HN discussion from 2019 on this topic: https://news.ycombinator.com/item?id=19828317


Millions use 1.1.1.1 ? Any source for that ?


The Android app has 418,000 reviews and over 50 million installs, and the iPhone app has 230,000 reviews. The number of people who use it without an app is probably a lot higher.


Cloudflare also often blocks no-JS users.

All-around a huge accessibility impediment.


This is kinda irrelevant in a discussion about archive.is blocking cloudflare DNS users and cloudflare DNS servers/ips.


CloudFlare really is an enemy of the Free (Libre) open internet.

They are the next Google in terms of "evil companies"


What is a good alternative to Cloudflare DNS? I've been using 1.1.1.1 since it was launched, but now this makes me want to switch to something better.


Perhaps look at Quad9.


Why not your ISP?


Was MitMing half the web the giveaway?


Cloudflare is not neutral.

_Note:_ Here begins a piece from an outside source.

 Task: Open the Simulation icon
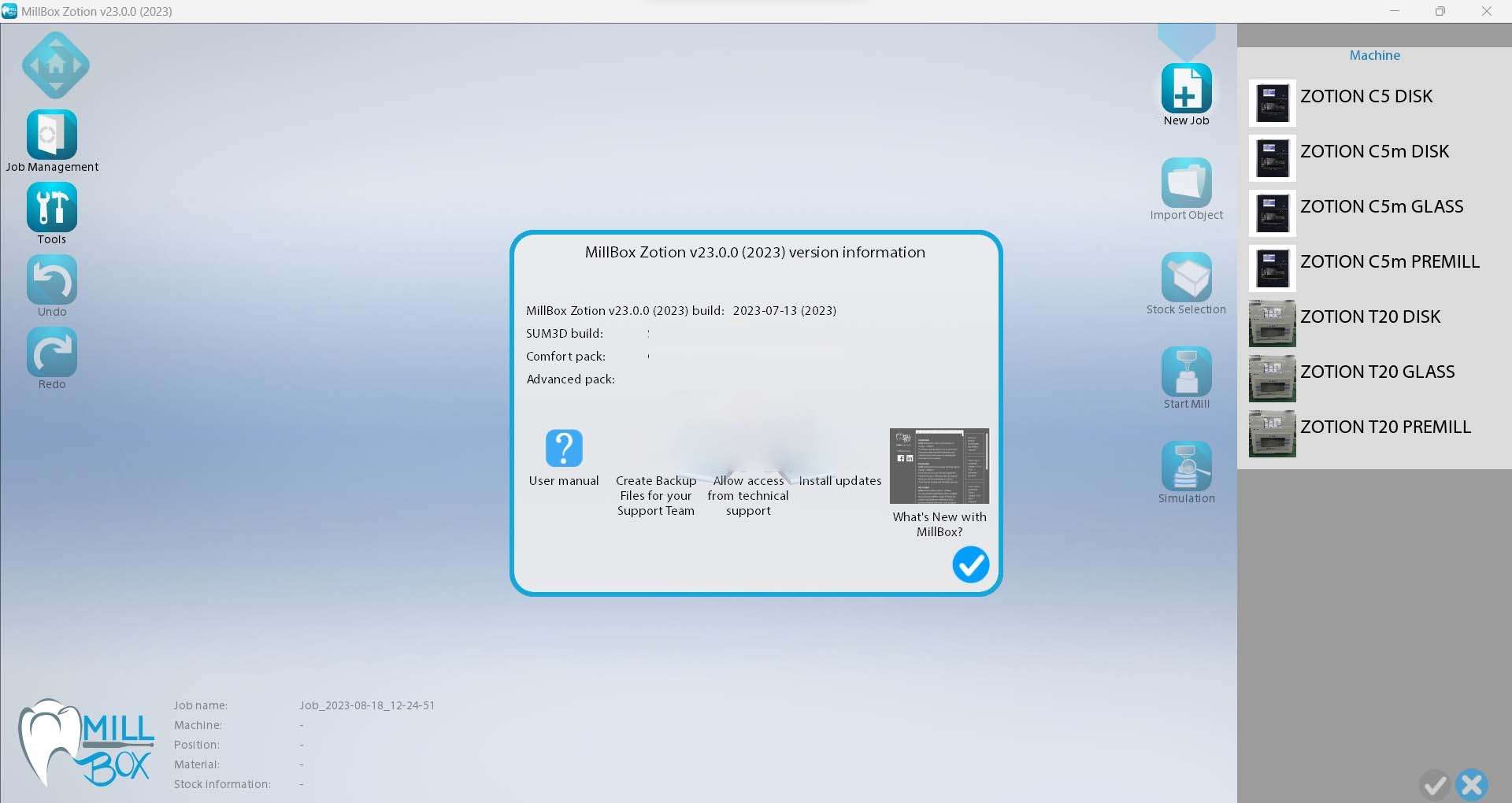click(x=1186, y=466)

They blocked 8chan after political pressure from MSM.


I lost faith in Cloudflare when they switched from being a neutral infrastructure service to yet another politically-motivated big tech company. In their blog post around the ban of 8chan (https://blog.cloudflare.com/terminating-service-for-8chan/), they acknowledged that they didn't know if 8chan broke any laws but they nevertheless decided to pass personal judgment based on a vague notion that 8chan "inspired" a shooting. That's quite an unprincipled way to operate a fundamental network utility that backs 10% of the Fortune 1000 and 20% of the top 10000 websites.


archive.is is my browser to text-heavy websites like blogs, news, twitter, and documentation (outline.com is another one, reader mode, yet another). It completely debloats a webpage as it archives (unlike web.archive.org, say). Suits my purposes just fine. I must note though, archive.is (from what I recall), forwards IP address of whoever initiated an archive process to the origin.

archive.is was also a great mirror to instagram and linkedin for public profiles, but it doesn't archive instagram anymore.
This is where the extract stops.